Apollodore (lib. 3, c. 12, § 1) raconte que Jasion, né de Zeus et d'Électre, fille d'Atlas, étant devenu amoureux de Déméter et voulant la violer, fut tué par la foudre. Hésiode se tait sur ce genre de mort. Diodore de Sicile (liv. 5, c. 77) rapporte que Ploutos naquit dans une ville de Crète appelée Tripolum; mais, comme il est facile de le voir, il a forgé ce nom avec l'hémistiche neio éni tripolo, qui se trouve également dans l'Odyssée et dans la Théogonie. Il ajoute que, suivant les uns, la terre ensemencée par Jasion produisit des fruits en si grande abondance que l'on appela cette abondance Plouton; et que, selon d'autres, de Déméter et de Jasion naquit un fils nommé Ploutos, parce qu'il fut le premier qui apprit aux humains à ramasser et à garder
les richesses.

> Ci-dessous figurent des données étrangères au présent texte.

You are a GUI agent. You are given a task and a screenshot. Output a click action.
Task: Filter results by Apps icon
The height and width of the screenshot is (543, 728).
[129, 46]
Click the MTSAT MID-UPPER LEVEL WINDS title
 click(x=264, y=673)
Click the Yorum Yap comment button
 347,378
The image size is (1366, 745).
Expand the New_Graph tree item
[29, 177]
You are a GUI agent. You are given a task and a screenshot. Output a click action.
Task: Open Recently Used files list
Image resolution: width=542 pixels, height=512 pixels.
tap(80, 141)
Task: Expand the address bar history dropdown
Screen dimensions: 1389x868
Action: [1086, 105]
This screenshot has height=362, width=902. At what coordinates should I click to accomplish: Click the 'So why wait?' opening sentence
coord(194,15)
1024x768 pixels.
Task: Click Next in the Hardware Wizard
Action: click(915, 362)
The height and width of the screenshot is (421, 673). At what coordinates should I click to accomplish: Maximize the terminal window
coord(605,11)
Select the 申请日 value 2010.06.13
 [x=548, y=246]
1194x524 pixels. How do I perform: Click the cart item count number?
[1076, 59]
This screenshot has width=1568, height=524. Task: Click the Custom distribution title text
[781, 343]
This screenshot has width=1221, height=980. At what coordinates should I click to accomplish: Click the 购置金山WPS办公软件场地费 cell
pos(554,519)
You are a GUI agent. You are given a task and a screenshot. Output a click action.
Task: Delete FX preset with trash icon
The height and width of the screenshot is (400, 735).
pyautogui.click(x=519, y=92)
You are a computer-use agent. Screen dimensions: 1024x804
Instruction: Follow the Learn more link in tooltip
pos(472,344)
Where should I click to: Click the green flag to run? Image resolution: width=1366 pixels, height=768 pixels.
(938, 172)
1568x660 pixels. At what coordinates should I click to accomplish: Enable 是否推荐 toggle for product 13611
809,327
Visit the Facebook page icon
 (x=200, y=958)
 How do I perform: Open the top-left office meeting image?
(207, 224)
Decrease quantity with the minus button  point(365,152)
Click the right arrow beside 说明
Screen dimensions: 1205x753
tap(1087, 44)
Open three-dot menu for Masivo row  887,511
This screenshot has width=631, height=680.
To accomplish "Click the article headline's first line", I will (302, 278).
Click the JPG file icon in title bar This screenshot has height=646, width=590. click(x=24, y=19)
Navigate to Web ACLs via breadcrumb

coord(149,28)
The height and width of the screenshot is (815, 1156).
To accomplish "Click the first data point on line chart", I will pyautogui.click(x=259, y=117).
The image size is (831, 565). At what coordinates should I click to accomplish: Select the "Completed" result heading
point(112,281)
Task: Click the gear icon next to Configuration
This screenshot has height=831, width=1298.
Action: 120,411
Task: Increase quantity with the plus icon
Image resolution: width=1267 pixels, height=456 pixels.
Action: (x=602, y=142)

Wolf, en reconnaissant dans ce mythe des signes frappants du langage allégorique, cite un passage des Allégories homériques (c. 68) où Héraclide dit : 
« C'est avec raison que Jasion, homme adonné à l'agriculture et habitué à recueillir en abondance les fruits de ses champs , passa pour avoir été aimé de Déméter. »
Heyne prétend que les mythes de Jasion et de Déméter avaient rapport à celles de la Samothrace. Ploutos, qui est représenté ici comme dispensateur des richesses et du bonheur sur la terre et sur la mer, plus tard fut dépeint sous d'autres couleurs, témoin la comédie d'Aristophane qui porte le nom de ce dieu.